#### [What to do]
- 1) Transcribe, character for character, the portion of the Twitter doppelganger notebook that begins with the words containing "To compile the" and ends with "the intended use.".
- 2) Using the Twitter doppelganger notebook, mark each statement yes or no and quote the words that settle it: (a) the second weight passed to the function corresponds to profile; (b) the network analysis currently accounts for retweets; (c) the retweet data gathering code was left out of the notebook.
- 3) Extend the Twitter doppelganger notebook beyond its final line.

***** Source document *****

To compile the code, make sure all the code in each cell has been run. Then simply create a new code cell at the bottom of this iPython notebook. Copy the code in this blockquote to your cell, change the username 'Macalester' to your desired username, adjust the weights of each metric, then click run.

(The first weight corresponds to content. The second weight to profile, and the third weight to network similarity.)

>findDoppelganger('Macalester', 2.0, 4.0, 2.0)

#### Future Work
At the moment, the network analysis is only partial, as it only takes into consideration mentions and not retweets.
However, the retweet data gathering code has also been included with comments and description on the intended use.

In [1]:
#######################################################################
# COMP 440: Collective Intelligence
# Instructor: Shilad Sen
# Finding Your Doppelganger: Who is Your Most Similar Twitter Friend? 
# Tony Bach, Eva Yifan Gong, Gozong Lor
# Last update: 12/15/2015
#######################################################################

#######################################################################
# 1.1 SET UP
# Getting credentials and libraries initialized.

***** Information shown *****

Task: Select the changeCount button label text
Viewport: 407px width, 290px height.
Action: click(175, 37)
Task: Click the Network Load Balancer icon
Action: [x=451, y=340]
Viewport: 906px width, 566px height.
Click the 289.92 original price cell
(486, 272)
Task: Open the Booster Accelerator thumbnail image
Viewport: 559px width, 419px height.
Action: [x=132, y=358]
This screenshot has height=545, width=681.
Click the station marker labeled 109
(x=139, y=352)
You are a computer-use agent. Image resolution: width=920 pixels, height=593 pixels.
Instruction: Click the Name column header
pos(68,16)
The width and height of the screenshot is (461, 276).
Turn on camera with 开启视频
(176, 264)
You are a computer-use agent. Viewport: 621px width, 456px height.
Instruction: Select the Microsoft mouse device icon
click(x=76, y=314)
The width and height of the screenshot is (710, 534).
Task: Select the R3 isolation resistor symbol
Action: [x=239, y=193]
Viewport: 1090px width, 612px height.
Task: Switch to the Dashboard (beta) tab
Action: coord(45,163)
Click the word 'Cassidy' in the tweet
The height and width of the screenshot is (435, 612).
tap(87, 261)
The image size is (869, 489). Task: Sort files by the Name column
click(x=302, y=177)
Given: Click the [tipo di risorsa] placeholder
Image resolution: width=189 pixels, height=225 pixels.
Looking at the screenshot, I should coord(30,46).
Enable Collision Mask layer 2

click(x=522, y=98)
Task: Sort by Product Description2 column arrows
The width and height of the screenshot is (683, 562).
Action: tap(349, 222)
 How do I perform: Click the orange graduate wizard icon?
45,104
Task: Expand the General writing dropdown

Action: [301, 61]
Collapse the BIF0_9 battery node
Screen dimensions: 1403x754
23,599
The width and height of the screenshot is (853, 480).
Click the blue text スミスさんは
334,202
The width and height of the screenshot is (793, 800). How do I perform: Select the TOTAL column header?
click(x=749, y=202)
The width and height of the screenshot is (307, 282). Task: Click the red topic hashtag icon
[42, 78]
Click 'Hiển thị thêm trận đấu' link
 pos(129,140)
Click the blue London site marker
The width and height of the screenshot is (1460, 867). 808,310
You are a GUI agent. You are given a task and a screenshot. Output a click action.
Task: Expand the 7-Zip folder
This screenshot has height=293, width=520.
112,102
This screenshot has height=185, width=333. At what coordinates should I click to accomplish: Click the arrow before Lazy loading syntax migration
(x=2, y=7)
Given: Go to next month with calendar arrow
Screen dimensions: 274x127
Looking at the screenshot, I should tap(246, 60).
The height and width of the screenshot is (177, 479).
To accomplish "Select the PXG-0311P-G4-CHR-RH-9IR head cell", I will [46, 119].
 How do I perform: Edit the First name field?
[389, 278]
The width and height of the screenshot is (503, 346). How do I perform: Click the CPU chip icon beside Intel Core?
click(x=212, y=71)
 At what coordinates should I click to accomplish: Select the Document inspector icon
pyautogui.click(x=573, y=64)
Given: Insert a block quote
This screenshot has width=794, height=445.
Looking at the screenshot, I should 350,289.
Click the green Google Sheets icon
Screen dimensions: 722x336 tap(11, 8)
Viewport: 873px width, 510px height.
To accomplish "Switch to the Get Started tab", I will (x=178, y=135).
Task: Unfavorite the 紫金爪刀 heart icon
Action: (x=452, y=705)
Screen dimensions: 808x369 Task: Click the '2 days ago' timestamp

*****

#### [Answers given]
- 1)
To compile the code, make sure all the code in each cell has been run. Then simply create a new code cell at the bottom of this iPython notebook. Copy the code in this blockquote to your cell, change the username 'Macalester' to your desired username, adjust the weights of each metric, then click run.

(The first weight corresponds to content. The second weight to profile, and the third weight to network similarity.)

>findDoppelganger('Macalester', 2.0, 4.0, 2.0)

#### Future Work
At the moment, the network analysis is only partial, as it only takes into consideration mentions and not retweets.
However, the retweet data gathering code has also been included with comments and description on the intended use.

- 2)
(a) Yes: "The second weight to profile"
(b) No: "it only takes into consideration mentions and not retweets"
(c) No: "the retweet data gathering code has also been included with comments and description on the intended use"

- 3)
#######################################################################

import pprint
import twitter
import json
from collections import defaultdict
from collections import OrderedDict
import time

CONSUMER_KEY = 'HtEfcIvBG9xp8i6kEHvhhHgRG'
CONSUMER_SECRET = '8B4Avz38G0CVjxCKFNjLLcICiSvlBd02VxobndJuAsgSBrdCGo'
OAUTH_TOKEN = '294030079-BTZ0LzDJedShBJTbP9OOjL8JJRjzqPocyNPQdVzL'
OAUTH_TOKEN_SECRET = 'MF7LYJwPe5EpBUzxxbCRrqpQ2H3iPg7pQhR9Ra95lTM7a'

# CONSUMER_KEY = 'gdf9ARHNtdaCNZOqUNWTDBC3l'
# CONSUMER_SECRET = 'tgXH2BzTApr4SqVzmcgnAE0WlMo8Oc7IofY95aHDmIVpfO38PL'
# OAUTH_TOKEN = '3392065319-L9wNY6enpZNJCYQE842qTD8wJMtKDJYlEDyLhPq'
# OAUTH_TOKEN_SECRET = '6utP5pBkCz1SWzUbZgbH6pjVdCivdOXlO7KoN3wmdHQhc'

auth = twitter.oauth.OAuth(OAUTH_TOKEN, OAUTH_TOKEN_SECRET,
 CONSUMER_KEY, CONSUMER_SECRET)

t = twitter.Twitter(auth=auth)
pp = pprint.PrettyPrinter(indent=2)


In [2]:
##########################################################################
# 1.2 DATA COLLECTION
# All the methods we used to collect our data from Twitter. These methods
# do not have any calculations occuring within them.
##########################################################################

############################################
# GET TWEET, DESCRIPTION, LOCATION DATA
############################################

def get_info_of_self_and_friends(my_user_name):
    tweet_dict = defaultdict(list)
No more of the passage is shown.